__Data excerpts__.
────────────────────
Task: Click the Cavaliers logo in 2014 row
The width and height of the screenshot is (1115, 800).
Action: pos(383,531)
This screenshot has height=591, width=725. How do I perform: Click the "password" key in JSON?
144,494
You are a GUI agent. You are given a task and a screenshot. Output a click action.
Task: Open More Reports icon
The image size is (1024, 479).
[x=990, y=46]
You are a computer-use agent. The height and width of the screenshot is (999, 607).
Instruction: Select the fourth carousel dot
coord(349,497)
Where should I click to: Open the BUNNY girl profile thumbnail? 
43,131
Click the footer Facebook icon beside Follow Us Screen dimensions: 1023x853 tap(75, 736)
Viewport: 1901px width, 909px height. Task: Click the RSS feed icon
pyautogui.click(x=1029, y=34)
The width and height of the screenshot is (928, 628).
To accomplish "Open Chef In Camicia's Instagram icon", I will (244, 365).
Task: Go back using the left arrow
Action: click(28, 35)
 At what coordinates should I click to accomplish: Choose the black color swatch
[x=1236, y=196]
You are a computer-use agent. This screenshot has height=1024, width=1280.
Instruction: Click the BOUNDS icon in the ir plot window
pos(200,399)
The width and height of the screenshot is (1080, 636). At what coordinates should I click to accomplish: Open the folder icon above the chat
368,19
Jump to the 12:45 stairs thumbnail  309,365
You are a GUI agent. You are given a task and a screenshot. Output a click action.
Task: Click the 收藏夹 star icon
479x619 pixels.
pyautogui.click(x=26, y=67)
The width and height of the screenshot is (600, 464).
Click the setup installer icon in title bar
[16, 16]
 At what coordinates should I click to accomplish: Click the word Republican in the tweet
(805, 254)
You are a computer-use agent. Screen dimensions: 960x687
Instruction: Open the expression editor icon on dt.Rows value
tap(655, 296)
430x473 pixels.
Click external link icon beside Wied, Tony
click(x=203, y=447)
────────────────────
__Exercise prompt__.
Working from the data above, extract solely the lines from the one containing "The width and height of the screenshot is (1115, 800)." through the one containing "The width and height of the screenshot is (928, 628).", exactly as they appear, both included.

__Written answer__.
The width and height of the screenshot is (1115, 800).
Action: pos(383,531)
This screenshot has height=591, width=725. How do I perform: Click the "password" key in JSON?
144,494
You are a GUI agent. You are given a task and a screenshot. Output a click action.
Task: Open More Reports icon
The image size is (1024, 479).
[x=990, y=46]
You are a computer-use agent. The height and width of the screenshot is (999, 607).
Instruction: Select the fourth carousel dot
coord(349,497)
Where should I click to: Open the BUNNY girl profile thumbnail? 
43,131
Click the footer Facebook icon beside Follow Us Screen dimensions: 1023x853 tap(75, 736)
Viewport: 1901px width, 909px height. Task: Click the RSS feed icon
pyautogui.click(x=1029, y=34)
The width and height of the screenshot is (928, 628).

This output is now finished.